Counsel fees continue to be a source of judicial consternation and a number of courts have continued to question attorney’s fee awards in settlements. In a June 2023 Ninth Circuit Court of Appeals opinion, the court reversed (and revoked) a district court order where the plaintiffs initially sought $6 million and the court reduced it to $1.7 million. Still, the appeals court rejected the amount because – in the claims-made settlement – only $53,000 in compensation was claimed. This resulted in attorney’s fees of more than 30 times the amount. This case and others like it are now being used to change class action settlement structures. Plaintiffs are aggressively pushing for settlement terms that include non-monetary class-wide relief such as credit monitoring or certain forms of injunctive relief to demonstrate the value of the class settlement. There are also a significant number of cases where plaintiffs are demanding a common fund structure (as opposed to claims-made) to reduce the risk that settlements are not approved because they do not sufficiently compensate class members. Historically, claims-made settlements have been a better approach in data breach settlements because the structure permits compensation to be awarded to those class members that have interest in the settlement and have been harmed by the incident. A common fund structure, on the other hand, merely distributes a settlement fund without regard to anyone’s possible damage – potentially resulting in overpayments and underpayments to particular class members.

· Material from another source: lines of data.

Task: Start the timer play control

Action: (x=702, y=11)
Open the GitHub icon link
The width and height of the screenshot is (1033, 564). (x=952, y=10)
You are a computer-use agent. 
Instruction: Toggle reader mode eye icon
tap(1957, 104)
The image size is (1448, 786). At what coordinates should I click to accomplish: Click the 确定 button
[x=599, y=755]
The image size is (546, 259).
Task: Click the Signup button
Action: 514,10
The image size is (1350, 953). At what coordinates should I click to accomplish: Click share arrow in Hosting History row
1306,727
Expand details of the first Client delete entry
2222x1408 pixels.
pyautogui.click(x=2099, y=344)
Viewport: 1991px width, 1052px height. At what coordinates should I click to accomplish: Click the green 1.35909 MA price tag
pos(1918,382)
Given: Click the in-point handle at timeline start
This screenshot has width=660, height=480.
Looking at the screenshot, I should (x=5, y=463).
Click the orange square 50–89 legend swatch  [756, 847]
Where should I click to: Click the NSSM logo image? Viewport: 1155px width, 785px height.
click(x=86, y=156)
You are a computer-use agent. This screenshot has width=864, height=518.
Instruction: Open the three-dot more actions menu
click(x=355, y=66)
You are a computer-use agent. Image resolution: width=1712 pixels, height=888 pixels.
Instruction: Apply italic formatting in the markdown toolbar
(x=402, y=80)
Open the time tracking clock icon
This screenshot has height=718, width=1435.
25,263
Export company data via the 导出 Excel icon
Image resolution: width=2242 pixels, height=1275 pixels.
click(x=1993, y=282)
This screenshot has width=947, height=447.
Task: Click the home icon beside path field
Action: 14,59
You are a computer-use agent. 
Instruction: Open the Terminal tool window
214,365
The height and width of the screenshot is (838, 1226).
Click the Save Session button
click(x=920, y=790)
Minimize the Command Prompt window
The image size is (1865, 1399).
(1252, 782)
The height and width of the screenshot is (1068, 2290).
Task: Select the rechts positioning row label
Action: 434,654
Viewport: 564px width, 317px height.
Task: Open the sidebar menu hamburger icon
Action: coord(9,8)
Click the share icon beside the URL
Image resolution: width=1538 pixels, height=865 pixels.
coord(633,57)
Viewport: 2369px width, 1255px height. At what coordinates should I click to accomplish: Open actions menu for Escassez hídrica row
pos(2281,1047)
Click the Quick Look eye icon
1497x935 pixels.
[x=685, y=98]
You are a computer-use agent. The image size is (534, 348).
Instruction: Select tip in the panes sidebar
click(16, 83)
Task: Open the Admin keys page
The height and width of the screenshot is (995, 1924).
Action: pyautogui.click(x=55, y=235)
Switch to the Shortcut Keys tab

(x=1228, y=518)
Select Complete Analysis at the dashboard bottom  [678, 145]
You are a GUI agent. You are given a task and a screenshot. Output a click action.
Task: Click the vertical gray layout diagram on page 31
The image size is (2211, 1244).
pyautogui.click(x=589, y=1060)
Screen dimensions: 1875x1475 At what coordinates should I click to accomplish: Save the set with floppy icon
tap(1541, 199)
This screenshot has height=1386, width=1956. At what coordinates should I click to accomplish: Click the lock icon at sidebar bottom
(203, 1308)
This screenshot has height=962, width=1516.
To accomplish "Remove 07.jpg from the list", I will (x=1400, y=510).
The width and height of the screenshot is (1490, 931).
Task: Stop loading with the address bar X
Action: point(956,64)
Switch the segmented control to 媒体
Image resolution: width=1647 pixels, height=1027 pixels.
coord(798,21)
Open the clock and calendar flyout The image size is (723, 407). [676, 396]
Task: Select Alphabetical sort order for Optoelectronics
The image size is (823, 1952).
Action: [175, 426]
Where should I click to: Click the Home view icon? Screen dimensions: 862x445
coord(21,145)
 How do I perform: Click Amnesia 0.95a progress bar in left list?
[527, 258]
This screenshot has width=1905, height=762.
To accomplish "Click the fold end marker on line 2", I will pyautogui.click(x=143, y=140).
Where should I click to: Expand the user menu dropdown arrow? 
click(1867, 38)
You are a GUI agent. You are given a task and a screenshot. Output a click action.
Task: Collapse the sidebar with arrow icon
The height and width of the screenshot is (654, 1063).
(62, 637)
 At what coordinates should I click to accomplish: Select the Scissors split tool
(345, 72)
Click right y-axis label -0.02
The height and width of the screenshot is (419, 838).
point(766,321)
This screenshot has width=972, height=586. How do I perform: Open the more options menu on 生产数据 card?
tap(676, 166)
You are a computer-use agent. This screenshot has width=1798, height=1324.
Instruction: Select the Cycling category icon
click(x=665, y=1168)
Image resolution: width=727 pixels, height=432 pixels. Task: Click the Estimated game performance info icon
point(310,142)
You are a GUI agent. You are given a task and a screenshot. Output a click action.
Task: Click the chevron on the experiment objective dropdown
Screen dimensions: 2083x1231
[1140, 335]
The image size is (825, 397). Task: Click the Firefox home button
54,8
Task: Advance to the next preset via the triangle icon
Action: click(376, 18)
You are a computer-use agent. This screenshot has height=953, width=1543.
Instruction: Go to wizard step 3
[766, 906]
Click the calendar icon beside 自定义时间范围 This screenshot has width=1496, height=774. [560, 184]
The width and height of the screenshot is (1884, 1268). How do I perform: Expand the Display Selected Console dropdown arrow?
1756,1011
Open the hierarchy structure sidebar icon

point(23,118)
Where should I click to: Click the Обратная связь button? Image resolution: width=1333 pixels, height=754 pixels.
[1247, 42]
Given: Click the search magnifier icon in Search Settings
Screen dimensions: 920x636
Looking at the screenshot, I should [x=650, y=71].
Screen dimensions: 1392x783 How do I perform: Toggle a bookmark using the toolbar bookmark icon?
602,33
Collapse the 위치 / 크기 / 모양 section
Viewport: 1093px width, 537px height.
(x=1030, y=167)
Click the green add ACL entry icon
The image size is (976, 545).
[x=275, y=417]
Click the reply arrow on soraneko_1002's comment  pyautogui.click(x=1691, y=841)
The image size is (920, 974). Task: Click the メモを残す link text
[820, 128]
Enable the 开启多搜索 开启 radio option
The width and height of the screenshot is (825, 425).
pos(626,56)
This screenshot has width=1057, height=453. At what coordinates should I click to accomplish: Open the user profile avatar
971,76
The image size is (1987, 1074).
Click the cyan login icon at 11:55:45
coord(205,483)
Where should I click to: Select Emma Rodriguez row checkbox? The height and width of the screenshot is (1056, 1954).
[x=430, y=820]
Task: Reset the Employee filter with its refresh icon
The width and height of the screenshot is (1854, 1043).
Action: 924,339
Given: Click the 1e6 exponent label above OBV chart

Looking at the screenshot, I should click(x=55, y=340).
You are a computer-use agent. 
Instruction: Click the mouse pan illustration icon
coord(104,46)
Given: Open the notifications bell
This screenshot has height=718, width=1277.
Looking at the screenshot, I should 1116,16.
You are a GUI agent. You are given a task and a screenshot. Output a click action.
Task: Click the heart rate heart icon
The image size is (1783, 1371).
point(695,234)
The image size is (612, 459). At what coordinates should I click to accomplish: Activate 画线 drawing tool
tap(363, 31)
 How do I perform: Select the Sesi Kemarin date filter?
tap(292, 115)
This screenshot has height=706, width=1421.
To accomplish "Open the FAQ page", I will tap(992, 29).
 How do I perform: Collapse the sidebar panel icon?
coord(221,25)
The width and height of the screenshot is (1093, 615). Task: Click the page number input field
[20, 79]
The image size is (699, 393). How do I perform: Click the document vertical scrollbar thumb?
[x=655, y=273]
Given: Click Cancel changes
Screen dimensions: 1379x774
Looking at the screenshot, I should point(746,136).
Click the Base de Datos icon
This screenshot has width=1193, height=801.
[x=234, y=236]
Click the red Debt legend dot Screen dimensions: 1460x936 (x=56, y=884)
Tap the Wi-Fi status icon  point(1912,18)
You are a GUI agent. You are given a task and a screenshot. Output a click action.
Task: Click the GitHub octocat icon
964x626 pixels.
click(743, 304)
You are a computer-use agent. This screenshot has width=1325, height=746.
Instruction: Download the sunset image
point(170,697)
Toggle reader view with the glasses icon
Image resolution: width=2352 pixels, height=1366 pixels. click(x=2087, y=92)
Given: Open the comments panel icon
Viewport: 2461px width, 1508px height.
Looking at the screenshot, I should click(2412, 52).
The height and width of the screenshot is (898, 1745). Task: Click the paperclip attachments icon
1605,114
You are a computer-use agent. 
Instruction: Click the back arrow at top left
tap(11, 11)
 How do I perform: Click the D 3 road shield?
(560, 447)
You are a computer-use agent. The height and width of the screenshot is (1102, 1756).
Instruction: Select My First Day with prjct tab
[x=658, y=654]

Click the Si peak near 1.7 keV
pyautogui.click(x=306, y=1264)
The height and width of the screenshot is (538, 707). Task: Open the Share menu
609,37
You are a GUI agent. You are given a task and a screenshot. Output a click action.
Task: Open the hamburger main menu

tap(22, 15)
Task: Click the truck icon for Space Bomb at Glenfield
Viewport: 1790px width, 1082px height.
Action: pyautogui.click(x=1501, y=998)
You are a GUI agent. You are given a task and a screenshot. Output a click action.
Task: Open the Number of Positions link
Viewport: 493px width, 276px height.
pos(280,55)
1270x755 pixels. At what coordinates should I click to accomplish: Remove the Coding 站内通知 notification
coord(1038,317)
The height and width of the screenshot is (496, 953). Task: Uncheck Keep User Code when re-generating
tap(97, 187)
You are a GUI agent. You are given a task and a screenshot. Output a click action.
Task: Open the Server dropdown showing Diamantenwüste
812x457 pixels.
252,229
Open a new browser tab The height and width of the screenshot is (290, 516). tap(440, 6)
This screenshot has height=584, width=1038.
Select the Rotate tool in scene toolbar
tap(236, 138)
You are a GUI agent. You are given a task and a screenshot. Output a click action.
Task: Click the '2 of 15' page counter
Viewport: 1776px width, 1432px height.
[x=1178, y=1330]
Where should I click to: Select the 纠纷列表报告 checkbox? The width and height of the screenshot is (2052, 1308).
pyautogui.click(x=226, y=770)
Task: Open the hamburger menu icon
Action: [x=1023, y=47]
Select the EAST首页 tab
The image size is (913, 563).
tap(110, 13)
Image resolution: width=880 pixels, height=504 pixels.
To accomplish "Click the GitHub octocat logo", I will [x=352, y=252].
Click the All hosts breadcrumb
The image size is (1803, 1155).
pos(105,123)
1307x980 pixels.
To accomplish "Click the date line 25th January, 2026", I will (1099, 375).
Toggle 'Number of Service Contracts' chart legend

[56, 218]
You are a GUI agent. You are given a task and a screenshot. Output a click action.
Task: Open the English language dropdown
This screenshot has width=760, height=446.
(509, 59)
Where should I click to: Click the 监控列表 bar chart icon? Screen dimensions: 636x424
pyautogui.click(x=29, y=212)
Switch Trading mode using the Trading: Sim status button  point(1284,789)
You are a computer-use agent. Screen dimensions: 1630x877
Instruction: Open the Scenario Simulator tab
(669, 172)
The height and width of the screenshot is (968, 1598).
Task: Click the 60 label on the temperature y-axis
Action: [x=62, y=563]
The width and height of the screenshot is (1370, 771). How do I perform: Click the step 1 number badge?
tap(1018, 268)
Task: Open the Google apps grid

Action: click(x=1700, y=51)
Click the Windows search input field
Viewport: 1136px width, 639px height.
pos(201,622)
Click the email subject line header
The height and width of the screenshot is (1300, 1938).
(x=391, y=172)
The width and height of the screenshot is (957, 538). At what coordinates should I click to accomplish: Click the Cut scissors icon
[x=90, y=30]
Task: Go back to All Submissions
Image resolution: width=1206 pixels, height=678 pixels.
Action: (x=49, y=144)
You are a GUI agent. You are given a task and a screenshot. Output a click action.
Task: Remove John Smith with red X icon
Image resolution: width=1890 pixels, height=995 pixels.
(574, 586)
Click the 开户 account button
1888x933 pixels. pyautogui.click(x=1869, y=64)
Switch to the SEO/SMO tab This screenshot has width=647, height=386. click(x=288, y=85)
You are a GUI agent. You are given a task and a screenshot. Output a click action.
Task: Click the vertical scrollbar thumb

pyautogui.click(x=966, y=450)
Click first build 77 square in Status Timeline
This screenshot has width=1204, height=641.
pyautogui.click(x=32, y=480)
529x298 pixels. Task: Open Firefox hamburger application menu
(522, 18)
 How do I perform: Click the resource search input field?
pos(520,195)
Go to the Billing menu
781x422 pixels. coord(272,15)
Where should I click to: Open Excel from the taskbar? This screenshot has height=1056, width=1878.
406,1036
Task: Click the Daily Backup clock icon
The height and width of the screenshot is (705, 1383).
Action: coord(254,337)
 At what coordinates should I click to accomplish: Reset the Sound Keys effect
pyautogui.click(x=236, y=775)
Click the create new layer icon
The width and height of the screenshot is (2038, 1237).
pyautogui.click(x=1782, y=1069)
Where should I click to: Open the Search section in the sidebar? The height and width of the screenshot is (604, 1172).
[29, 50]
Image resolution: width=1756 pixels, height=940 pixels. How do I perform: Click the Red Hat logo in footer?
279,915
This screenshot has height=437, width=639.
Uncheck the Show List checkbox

Finally, residual settlement funds have received attention in the past year. Frequently, in a common fund settlement, these are funds remaining due to an inability to locate every class member. Several alternatives exist to distribute the remainder: (1) reversion to the defendant, (2) re-distribute to the class members who are known, (3) distribute to a cy pres recipient, (4) or escheat to a government. Ordinarily, courts reject returning money to the defendant that paid to settle and, in some instances, it is infeasible or uneconomical to re-distribute to the class members. This leaves alternatives (3) or (4) most likely. In the past year, courts have continued to struggle with the tension of distributing money to a cy pres recipient that has no connection to the lawsuit and judges determining how much should be awarded to any particular organization. In addition, critics have commented that cy pres awards divert funds from the real beneficiaries of the settlement. This said, courts have recently approved both cy pres distributions and awarded residual funds to the U.S. Treasury. The validity and application of cy pres and other alternatives will continue to be addressed by the courts.

Each of these developments will continue to impact the future of data breach class actions and settlements. There are opportunities to be creative and seek novel ways to resolve these claims and parties and counsel alike should be open to building settlements that can reach the proposed classes yet also consider the necessary safeguards to protect against abuses.